Don’t Oppress My People With Your Acceptance And Compliments

In the pages of the Guardian, an elaborate humblebrag, care of race-grifter Natalie Morris:

It’s often hard to articulate why something that sounds like a compliment can be so harmful. On the racism scale, being told that you’re beautiful is hardly the worst thing that can happen. But just because something presents as a positive on the surface, doesn’t mean we shouldn’t dig deeper into the wider implications of this phenomenon.

Being found attractive is, we’re assured, terribly “problematic.” Though the aforementioned difficulties of articulating why will soon become apparent. We learn, for instance, that celebrities who are difficult to racially categorise are merely,

cherry-picking the elements of Blackness that suit their brand without any of the uncomfortable or disadvantageous implications of actually living as Black.

Quite what this magic “Blackness” might be is, alas, left to the imagination. Likewise, the phrase “living as Black” is delivered portentously but just left to hang there, devoid of particulars.
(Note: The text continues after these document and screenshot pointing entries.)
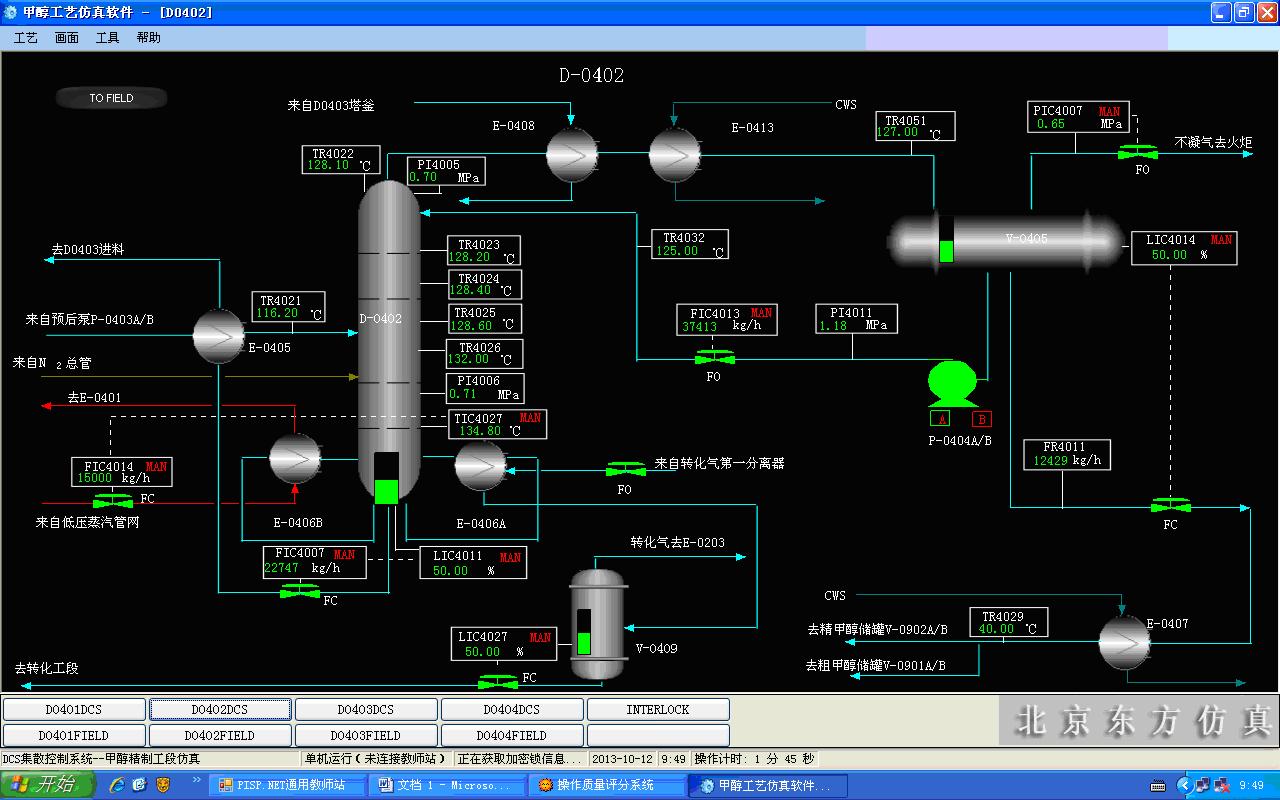
Task: Click the V-0409 vessel icon
Action: (596, 627)
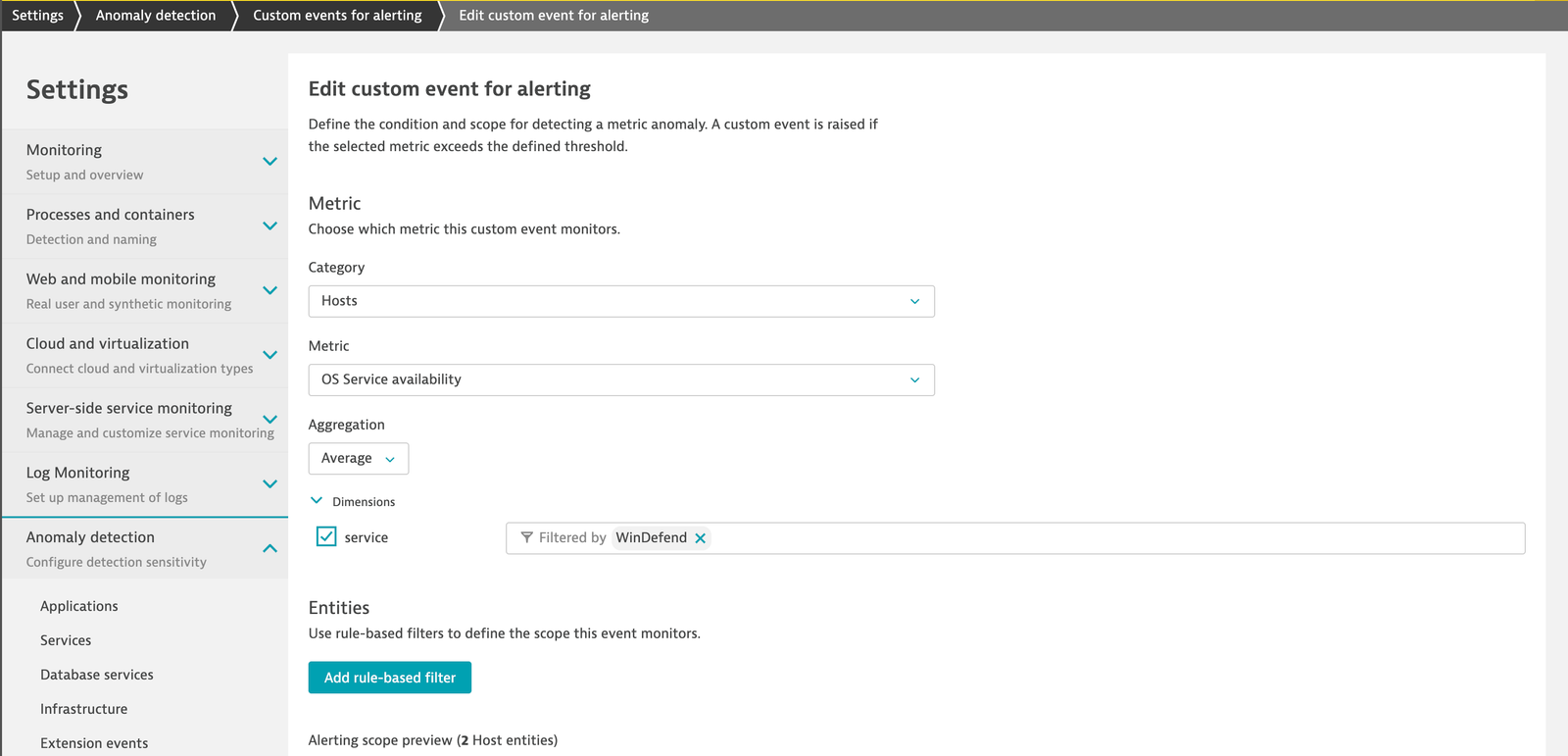Image resolution: width=1568 pixels, height=756 pixels.
Task: Expand the Monitoring section chevron
Action: 270,161
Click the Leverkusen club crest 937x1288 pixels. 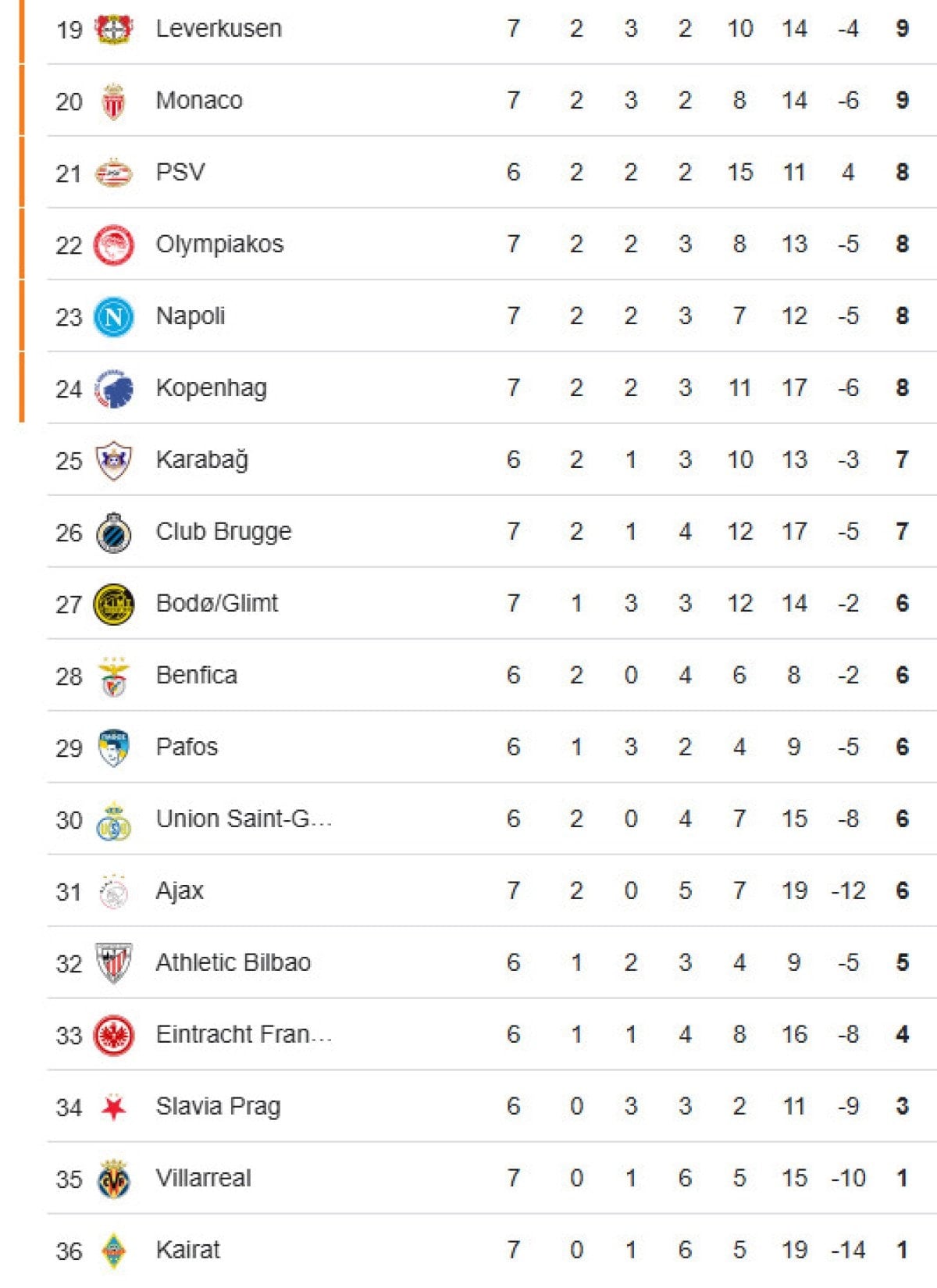[113, 29]
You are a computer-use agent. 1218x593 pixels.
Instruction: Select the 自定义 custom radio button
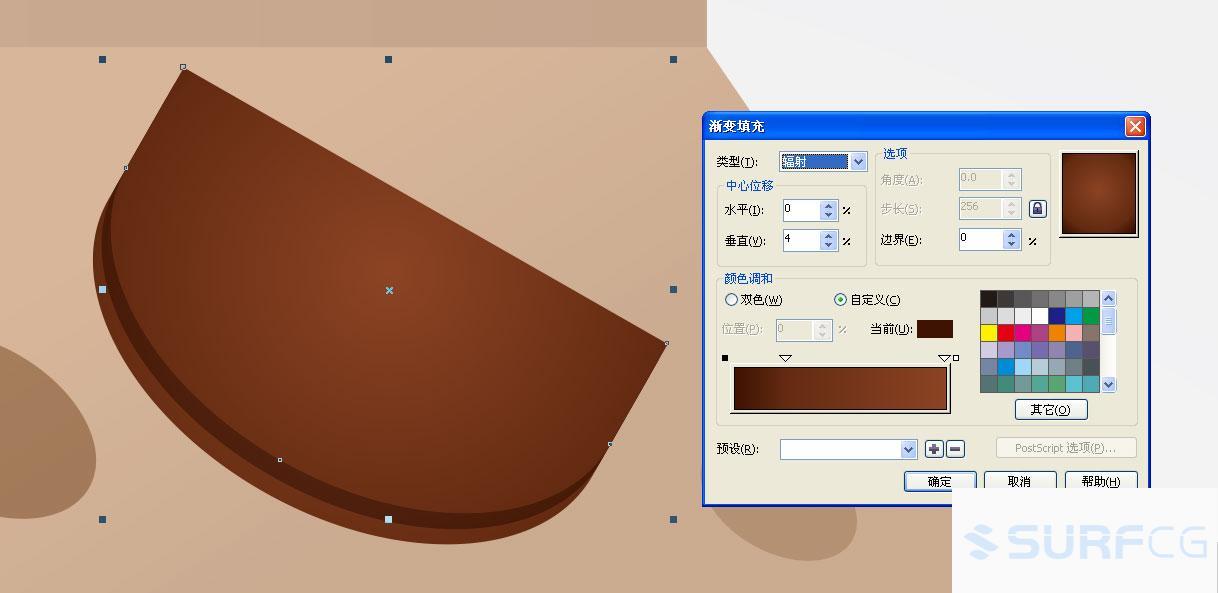pos(839,300)
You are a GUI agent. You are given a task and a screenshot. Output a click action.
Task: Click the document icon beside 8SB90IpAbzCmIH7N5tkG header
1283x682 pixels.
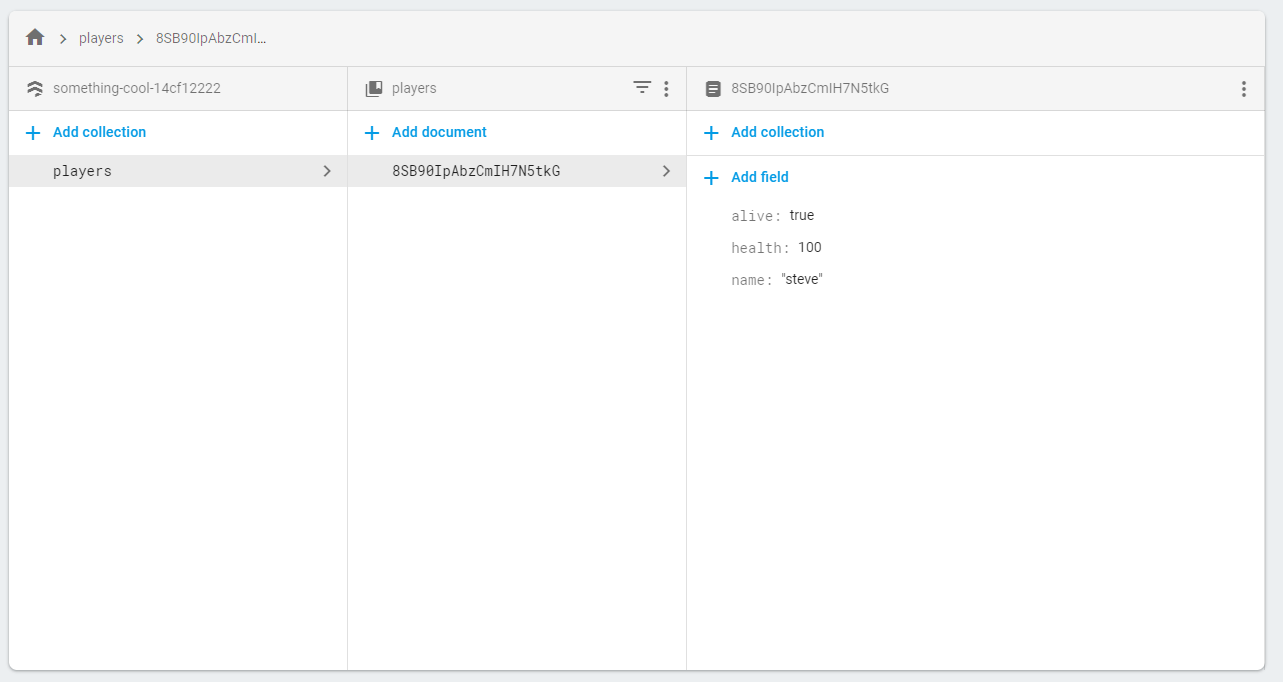coord(712,88)
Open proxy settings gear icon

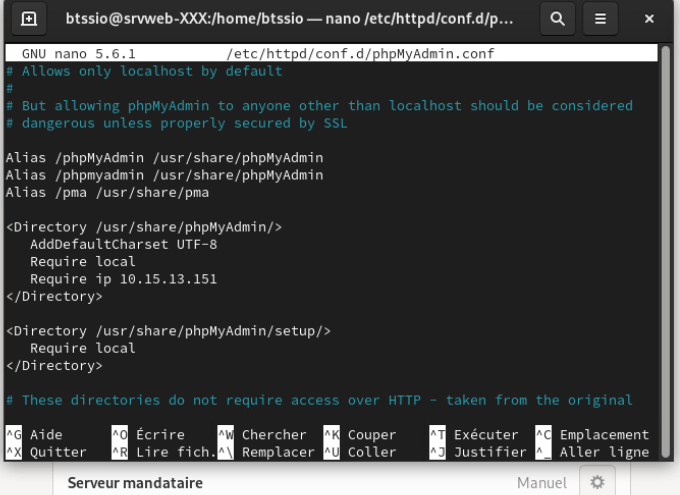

Instead, we’re treated to vague, erratic rumblings about “proximity to whiteness” – a term that is itself not so much an explanation as an incantation, a marker of status. It seems we should just know these things, or nod as if we do. We are nonetheless informed, quite firmly, that,

it’s impossible to see the rise of mixed beauty ideals as a positive thing, because at its heart sits an unsettling insistence on white superiority.

It’s impossible, you see. Again, how Ms Morris arrived at this assertion is less than clear. Though, this being the Guardian, it does have an air of inevitability, of predestination. A book-plugging detour into anecdotes concerning dating and racial fetishism does little to help matters, beyond suggesting that sometimes compliments can be informed by niche racial kinks, and that some kinks are more common than others. Not much of a foundation for sad songs of collective oppression. As if determined to be unobvious, Ms Morris shares this:

In the 1930s and 1940s, there were groups warning about the dangers of “race crossing”; there were calls for mixed people to be sterilised; we were denigrated as deviant, stupid, contaminated, undesirable. Isn’t the contemporary idealisation of mixedness – the suggestion that we are more beautiful or have “the best of both” – simply the other side of the same coin?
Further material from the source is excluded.